◆ TASK BRIEF: For each line below that contains the word "settings", return that line.
START AVAILABLE DATA
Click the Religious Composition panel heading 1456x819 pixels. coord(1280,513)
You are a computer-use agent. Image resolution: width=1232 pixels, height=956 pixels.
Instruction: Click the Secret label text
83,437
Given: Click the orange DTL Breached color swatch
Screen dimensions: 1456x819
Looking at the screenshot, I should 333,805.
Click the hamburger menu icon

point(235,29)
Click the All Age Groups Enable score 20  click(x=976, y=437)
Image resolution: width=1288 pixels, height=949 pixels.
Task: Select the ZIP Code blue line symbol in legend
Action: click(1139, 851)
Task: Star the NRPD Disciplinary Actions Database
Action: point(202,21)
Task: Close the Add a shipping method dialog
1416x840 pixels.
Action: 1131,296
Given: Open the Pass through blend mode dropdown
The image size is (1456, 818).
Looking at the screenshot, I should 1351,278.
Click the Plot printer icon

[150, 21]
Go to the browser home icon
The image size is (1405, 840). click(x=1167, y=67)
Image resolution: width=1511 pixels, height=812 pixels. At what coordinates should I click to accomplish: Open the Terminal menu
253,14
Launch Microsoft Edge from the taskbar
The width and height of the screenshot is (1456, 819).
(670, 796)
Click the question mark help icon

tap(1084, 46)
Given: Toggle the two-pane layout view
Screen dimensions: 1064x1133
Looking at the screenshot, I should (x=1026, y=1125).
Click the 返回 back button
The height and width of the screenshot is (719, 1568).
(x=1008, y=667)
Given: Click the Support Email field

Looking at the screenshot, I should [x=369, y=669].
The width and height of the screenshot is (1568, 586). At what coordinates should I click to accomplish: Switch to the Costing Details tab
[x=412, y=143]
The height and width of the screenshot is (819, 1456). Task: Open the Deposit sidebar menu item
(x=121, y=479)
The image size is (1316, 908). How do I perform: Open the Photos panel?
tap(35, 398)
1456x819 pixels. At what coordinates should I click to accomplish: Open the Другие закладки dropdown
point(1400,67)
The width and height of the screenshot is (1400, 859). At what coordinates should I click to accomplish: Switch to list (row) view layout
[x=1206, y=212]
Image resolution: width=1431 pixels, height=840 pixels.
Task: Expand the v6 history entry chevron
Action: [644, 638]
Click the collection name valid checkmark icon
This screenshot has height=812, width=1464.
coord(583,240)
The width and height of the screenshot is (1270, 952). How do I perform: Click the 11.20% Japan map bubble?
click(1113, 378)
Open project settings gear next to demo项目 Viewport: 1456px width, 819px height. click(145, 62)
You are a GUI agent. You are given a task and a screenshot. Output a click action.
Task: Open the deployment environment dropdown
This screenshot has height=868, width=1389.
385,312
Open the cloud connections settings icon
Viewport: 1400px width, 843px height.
END AVAILABLE DATA
◆ ANSWER AREA:
Open project settings gear next to demo项目 Viewport: 1456px width, 819px height. click(145, 62)
Open the cloud connections settings icon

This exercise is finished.